Simple and easy

Had talks with a couple of people today which reminded me of me. And it was all about the spiritual axiom in the Tenth Step. Whenever we’re disturbed there is something wrong with us.

How simple and easy it is to blame others for what’s wrong with me. Someone says something to me and I can take it the wrong way. It may not even have anything to do with what makes me feel bad about whatever it is. Then I get into a stew over it. And eventually, if I don’t check it out with someone I can end up in anger and resentment. Cut off from the sunlight of the spirit.

When I stop and think about it, this is why I started the Second Step and entered into the spiritual way of life in here. To learn how to turn these things over to my Higher Power. To learn how to pray and ask for help. To begin to practice meditation and learn to get honest with myself and stop pushing things off on others. To begin to learn to take responsibility for myself.

I always remember how I felt guilty for something and then became angry and resentful for something not even related to what I had done. Fortunately I became aware of what I was doing and was able to back off and practice the Tenth Step. Made me grateful for the Second and the Tenth. And, of course, the Eleventh.

However I have to go back to the second part of the First Step. When I surrendered to my being powerless over alcohol, I also surrendered to my life being unmanageable. And this is the source of this kind of stuff I have gone through in here, whenever I’m disturbed. It’s nothing new in my life. It’s just that I have to learn to take responsibility for stuff which I ignored or blamed others for in the past. And here I am doing it again in here.

Once again, if I’m trying to live and practice this spiritual life in here, I’m going to have to take a look at the source of what stirs this kind of stuff up within me. And this brings the negative emotions within me to the surface. And then I have to ask myself what am I going to do about them. Because, if I continue to blame and do nothing about them, I’m gambling with my life with alcohol. They could lead me back to a drink again. And that’s exactly what I don’t want. I want to stay sober and never ever drink again.
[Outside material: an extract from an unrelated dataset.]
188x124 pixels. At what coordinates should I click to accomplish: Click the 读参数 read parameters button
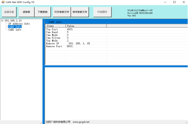click(26, 12)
The answer for me, I have learned, is spiritual. There has been much I learned from my sponsor and the old timers in here. Much has also been written about this by doctors and spiritual people. I always remember this one spiritual writer, who said that we need to put sentries around our minds to prevent our emotions from entering into our minds and taking over. He said there was nothing more damaging to us than our emotions. Much the same thing was said by my sponsor, when he told me to think with my head and not my heart. And even Bill wrote about this in the 12&12.

Yet without depending on the help of my Higher Power and thinking I can do this myself is just not sane. I need to get honest with me and practice what I have learned in here. To go to that Third Step and the Sixth and Seventh and turn these things over. To get my ego out of the way and practice at least a minimum of humility.
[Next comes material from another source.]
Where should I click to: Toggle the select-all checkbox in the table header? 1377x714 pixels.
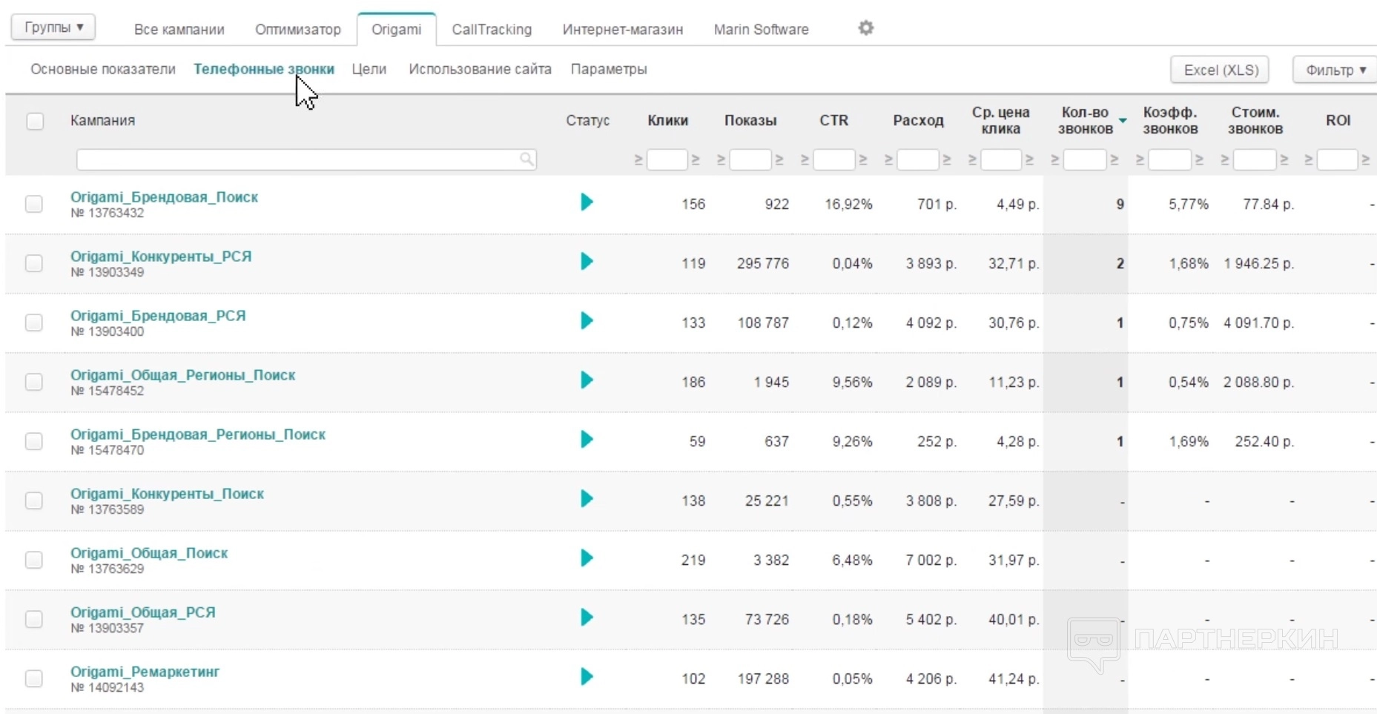pyautogui.click(x=35, y=121)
Anyway after our sharing I needed to stop and sit down and think what this is all about. And once again it’s about why I am here. I’m here to stay sober and need to do whatever it is I have to in order to maintain my sobriety. And that reminds me of who is responsible for my being here and being sober. The God of my understanding. Not me. And to remember I need others to help me to stay sober. And that’s exactly what those who shared with me were doing.

Today at the meeting one of the subjects was gratitude. The other was the Third Step. Perfect for me and my thoughts. I have to remember to practice gratitude. To thank my Higher Power and others and to practice these spiritual principles in all of my affairs.